▸ Saved entries:
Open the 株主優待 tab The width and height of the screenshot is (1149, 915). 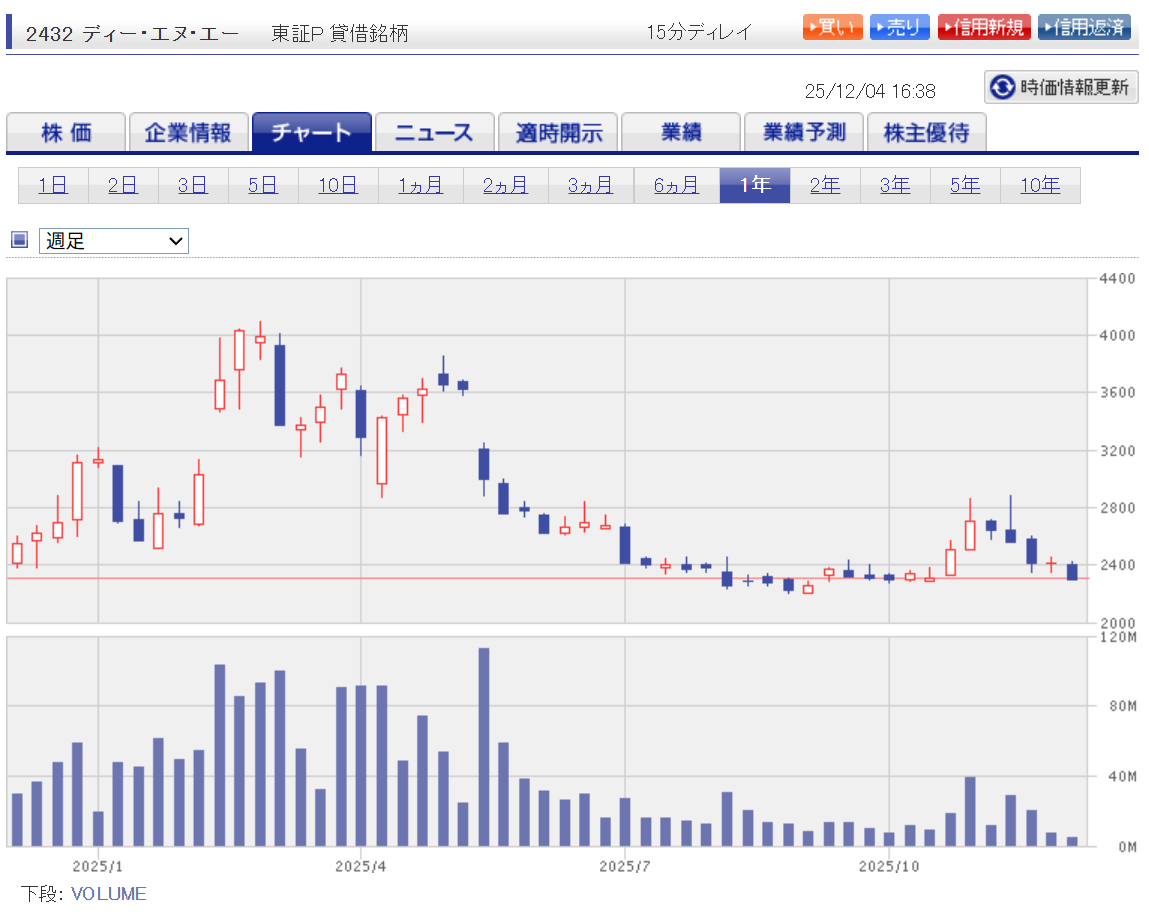(926, 132)
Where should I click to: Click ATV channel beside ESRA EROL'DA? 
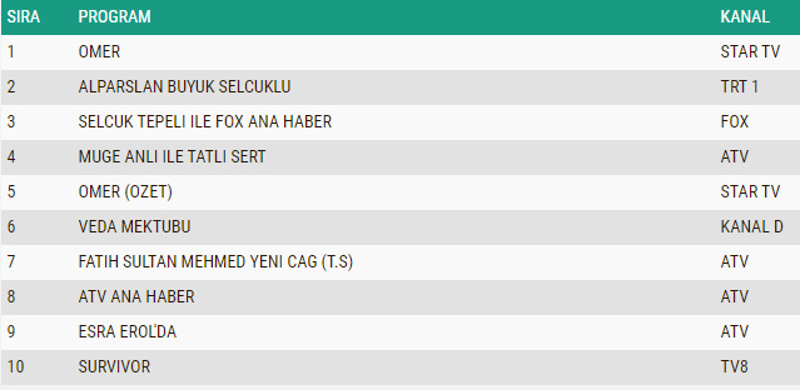pos(735,332)
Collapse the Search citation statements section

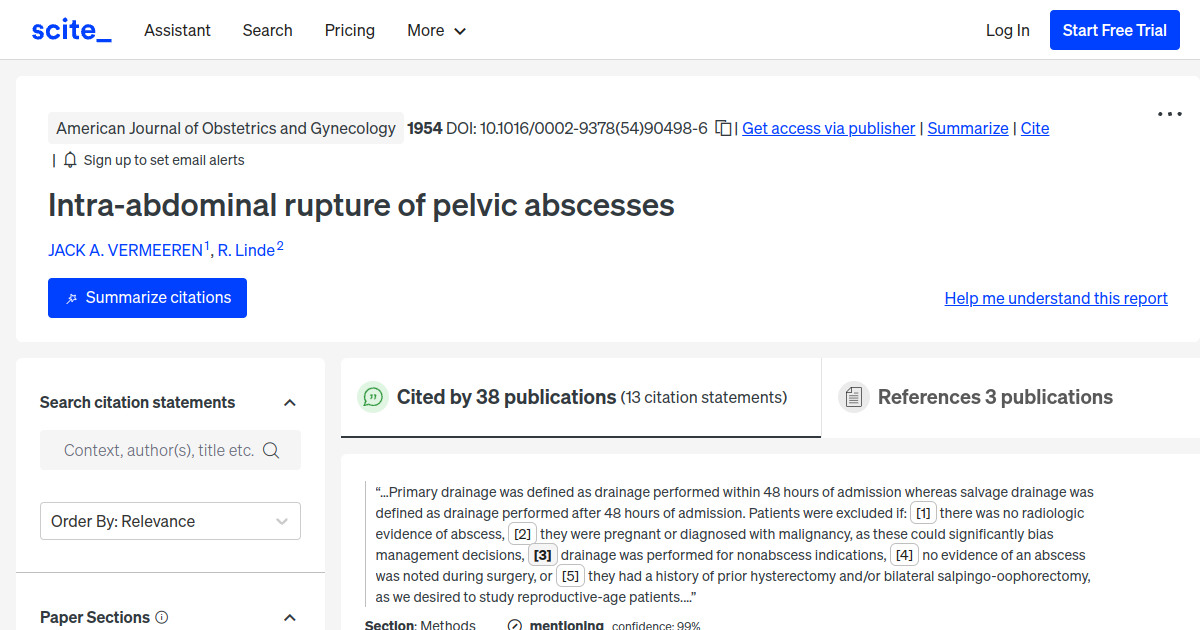click(x=289, y=402)
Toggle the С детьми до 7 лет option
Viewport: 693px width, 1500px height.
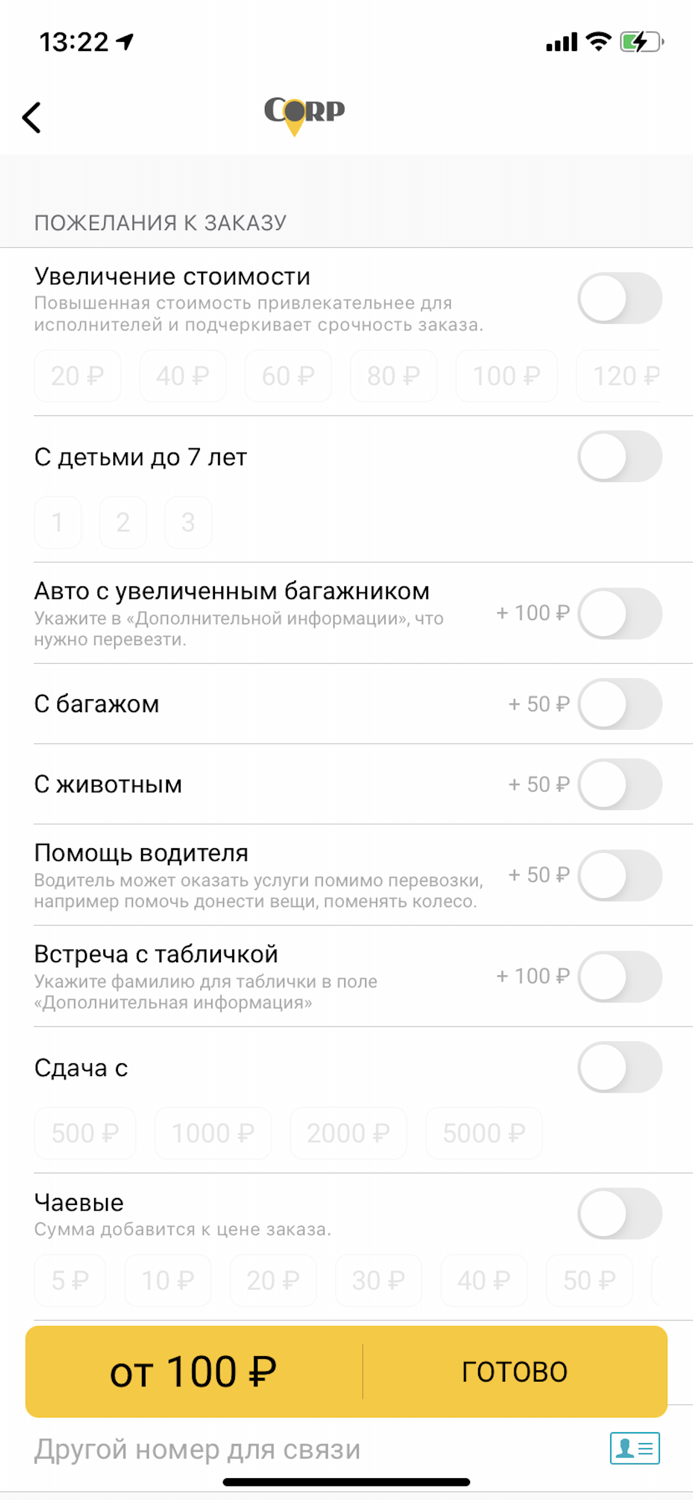pos(619,457)
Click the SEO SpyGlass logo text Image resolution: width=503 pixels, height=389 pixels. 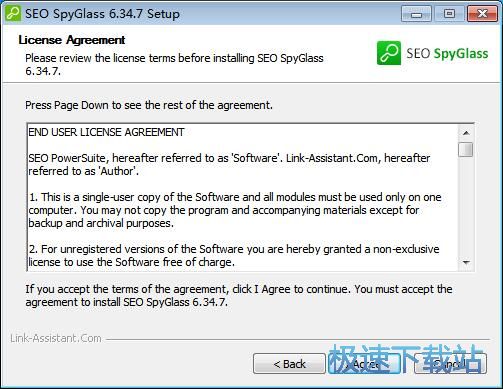[447, 53]
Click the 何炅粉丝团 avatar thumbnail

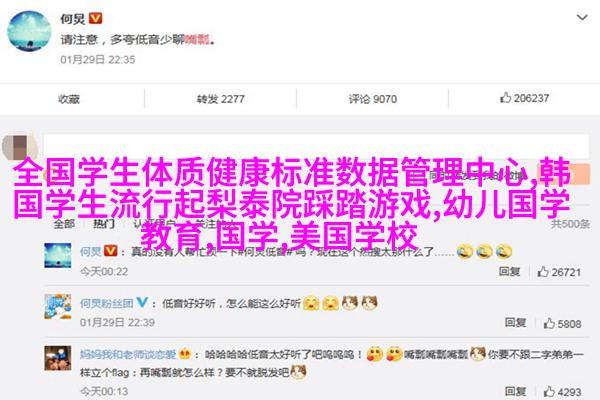click(x=58, y=306)
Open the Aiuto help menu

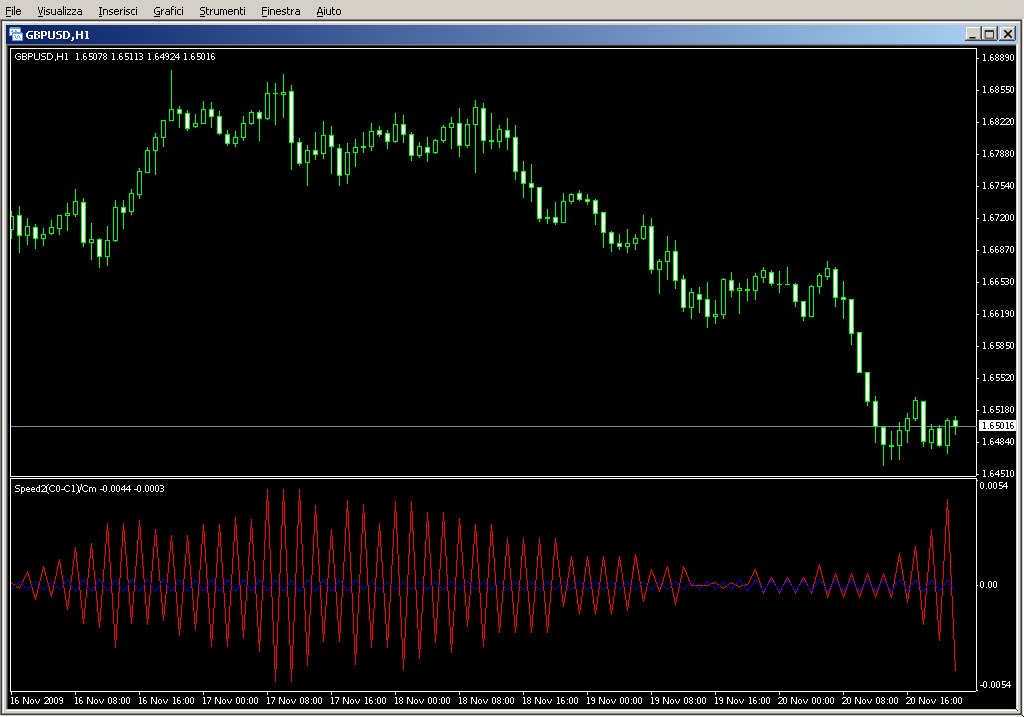(329, 11)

▸ EXERCISE DIRECTIONS:
Retype the lines exactly. Begin at the one that holds "Click the 何炅粉丝团 avatar thumbnail", stop at the last line of the entries above, and drop the pictures.

▸ OUTPUT FOR THIS TASK:
Click the 何炅粉丝团 avatar thumbnail

click(x=58, y=306)
Open the Aiuto help menu

(329, 11)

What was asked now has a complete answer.